Arpaio’s speech to a crowd of approximately 20 people ranged from reflecting on his early endorsement of former President Trump, to speaking about potential dangers of mass communication and modern technology. He was challenged by a couple of audience members who were personally affected by his controversial actions as sheriff, but he left with words for both his supporters and opposers.
"That's why I'm talking to you guys," Arpaio said. "Because you can be our future. By just being here means that you are on the right track."
A group of approximately 40 protestors gathered outside the south entrance of Discovery Hall on Tempe's campus on Wednesday night. The protest was organized by Semillas Arizona, MECHA de ASU, Students for Justice in Palestine at ASU, and Trans Queer Pueblo, among other community groups and ASU-based organizations.
At Arpaio’s arrival, protesters yelled slogans until he entered the building. He later briefly came out of the building again, holding a paper with his name handwritten on it, showing it to the crowd before going inside again.
While inside his event, Arpaio commented on the protesters, referencing the larger debate ASU has faced surrounding freedom of speech.
"Thank you, guys, for inviting the demonstrators. I don’t know if you really did, but you did indirectly," Arpaio said. "I'm big on freedom of speech. I think ASU is going through a big freedom of speech situation."
In the series of speeches from the protesters outside, one speaker reiterated their list of demands published in their press release before the event. This list included banning Arpaio and CRU from campus and opening an immigrant support center within the Multicultural Center. It also included a call for ASU to give up its Hispanic Serving Institution status.
"ASU continuously and historically has proven that they don’t give a crap about their students of color last year," said Joel Cornejo, a media representative for the groups. "They were recognized as a Hispanic Serving Institute. And bringing in Arpaio again, it shows they don’t really serve our community."
Arpaio was previously at an event held by College Republicans United in 2020.

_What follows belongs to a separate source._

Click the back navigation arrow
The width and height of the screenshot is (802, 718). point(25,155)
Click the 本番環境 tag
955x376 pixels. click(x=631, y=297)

"When I was teaching at that time, he would come in, storm the town, park (a tank) on the corners early in the morning, leave the tank there all day … parents would call me before they came to school and asked if he was in the town," Valenzuela said.
Speeches from protesters also compared the event to the canceled event that would have featured Rep. Rashida Tlaib, saying there was an imbalance in who the University hosts. A police officer briefly made an appearance from inside the building and asked the protestors to clear the entrance, but was shouted down.
The protest organizers ended their demonstrations at 6 p.m., with the CRU event ending at 6:30 p.m.